İşletmeci Erkan Kara, “Ganj Türkbükü” adlı işletmesinin tüm dünyayı etkisi altına alan Covid-19 salgınından nasıl etkilendiğini, Ganj Türkbükü’nün yeniliklerini ve yeni projelerini anlattı. Keyifli sohbetimiz sizlerle…


Tüm dünyayı etkisi altına alan Covid-19 salgını, Bodrum’da bulunan “Ganj Türkbükü” adlı işletmenizi nasıl etkiledi?

Geçtiğimiz yıllardaki gibi %100 performansla çalışamadık. Sosyal mesafe kurallarına uyarak güvenli bir şekilde eğlenceyi sürdürmeye çalıştık; fakat birçok konuda zorlandık. Her ne kadar sosyal mesafe kurallarına uysak da ne işletme çalışanları ne de müşteriler bu konuda çok tecrübeli değillerdi. Biz, gerekli eğitimlerimizi tüm personelimize vermeye çalıştık; fakat müşterileri belli ölçülerde denetleyebildik. 200 kişilik şezlong sayımızı 76’ya; 700 kişilik club kısmımızı 300’e ve 100 kişilik yemek yeme alanını 40’a düşürdük.

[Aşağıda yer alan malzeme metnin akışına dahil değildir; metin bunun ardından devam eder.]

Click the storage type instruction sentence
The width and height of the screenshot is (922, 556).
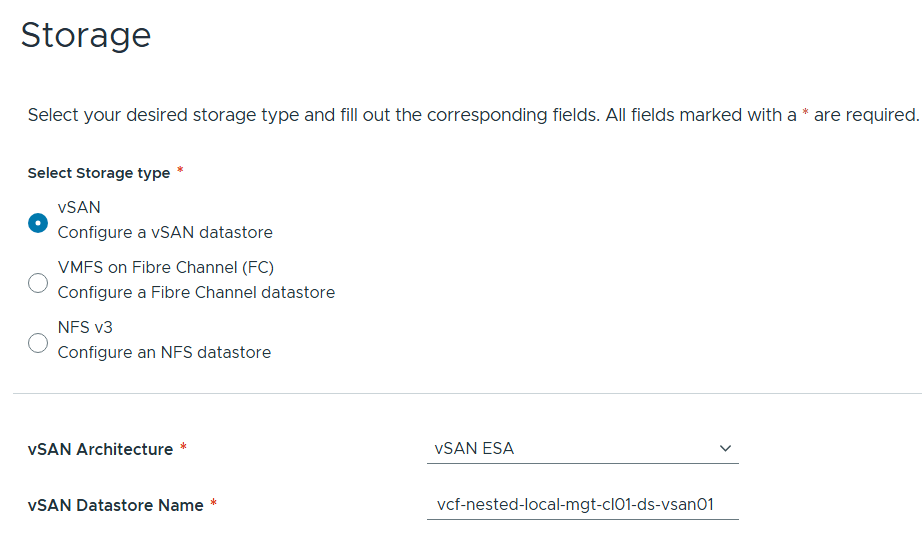[x=472, y=115]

Bu da işletmemizin gelir kısmını 3/1 oranına düşürdü; fakat maliyetler ve giderler, hiç değişmedi.

“Ganj Türkbükü” yeni normalde hangi yeniliklere imza attı?

Bu sıkıntılı süreçte teknelerinden beach ve club gibi mekânlara gidemeyen dostlarımıza botla vip sushi hizmeti verdik. Bu, onların da hoşuna gitti. Birçok sipariş aldık yaz boyunca. En özeli, teknelere özel vip sağlık belgeli garsonla yemek ve içki servisi yapmaktı.  

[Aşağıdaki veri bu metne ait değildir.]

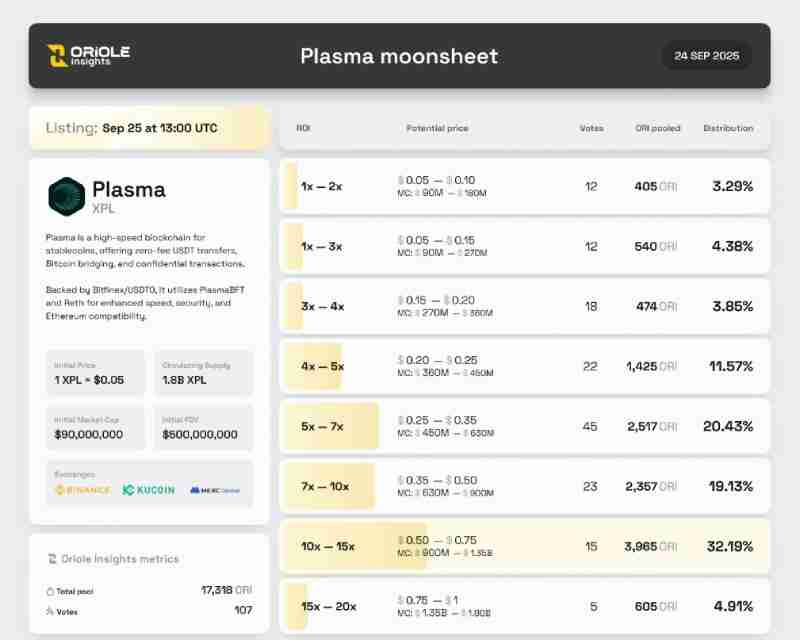Sort by the Votes column header
800x640 pixels.
[592, 128]
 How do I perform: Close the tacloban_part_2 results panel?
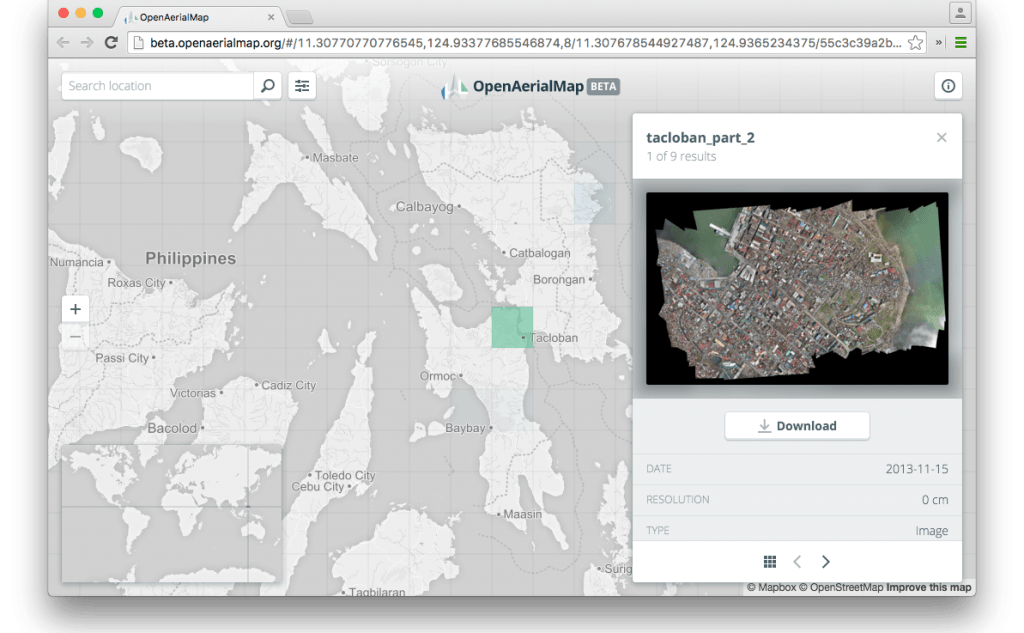[x=941, y=137]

Sizce gelecek dönemde işletme sektörünü neler bekliyor?

Dünyadaki salgının her geçen gün gelişerek artması ve değişen yeni dünya düzeninin, yeme içme sektörünün nasıl etkileneceği tamamen sürpriz. Bir an önce aşının bulunmasını temenni ediyorum.

Bu dönemde işletme sektörü çalışanlarına hangi tavsiyelerde bulunabilirsiniz?

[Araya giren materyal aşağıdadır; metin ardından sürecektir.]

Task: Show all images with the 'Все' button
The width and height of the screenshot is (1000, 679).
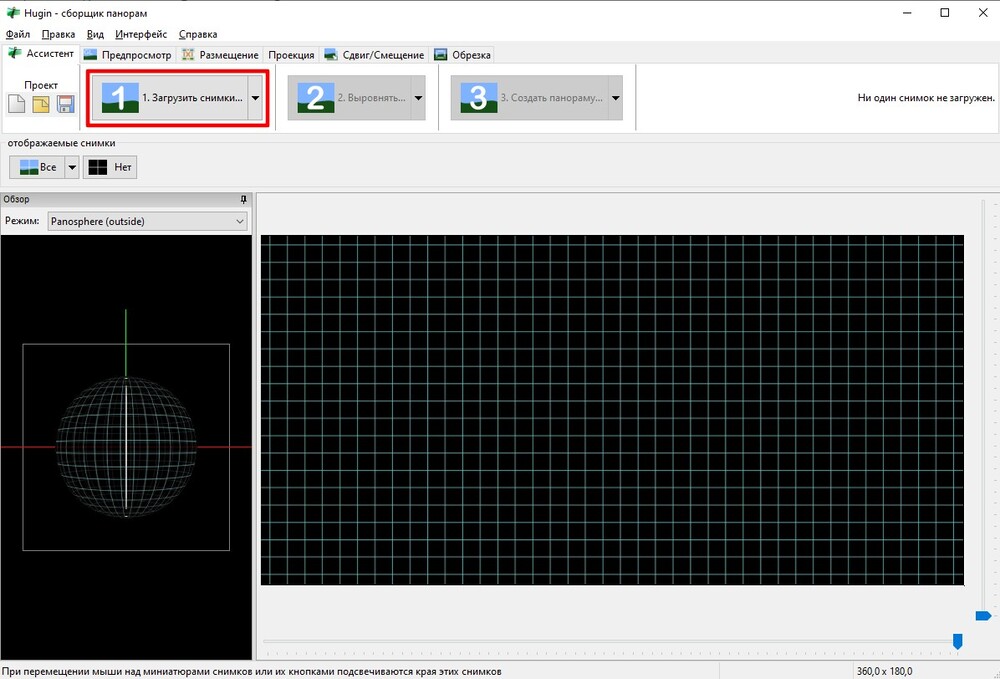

Geleceğimiz belli olmadığından dolayı büyük yatırımlardan kaçınılması gerektiği kanısındayım. Bu sürecin yakından takipçisi olmaları ve değişen dünya düzeninden haberdar olup sektör için yeni fikirler üretmeleri gerek.

Hazırlıklarını yaptığınız projeleriniz neler?

İstanbul’da 2 tane yeni proje üzerinde çalışıyorum; fakat 2 proje de saat 12’ye kadar gitmeye ve eğlenceyi, yeme içme sektörünü erken saatlere çekmeye yönelik. Yeni dünya düzeninde ve Türkiye’deki 12 saat sınırı üzerinde çalışmalarımı yürütüyorum. En azından pandemi sürecinde bu şekilde olması gerektiğini düşünüyorum. İyi yemek, kaliteli müzik ve iyi lokasyon projelerimin olmazsa olmazları.

Son olarak gazetemiz okurlarına neler söylemek istersiniz?

Herkesin ilerleyen bu süreci bilinçli bir şekilde takip edip hayatlarını ona göre şekillendirmesi gerektiğini düşünüyorum. Sağlık, her şeyden önemli. Herkesin öncelikle kendisi, sonra etrafındaki insanlar için sorumluluk taşıdığını bilmesi lazım. Tüm okuyucularınıza teşekkür ederim bu güzel röportajı okudukları için.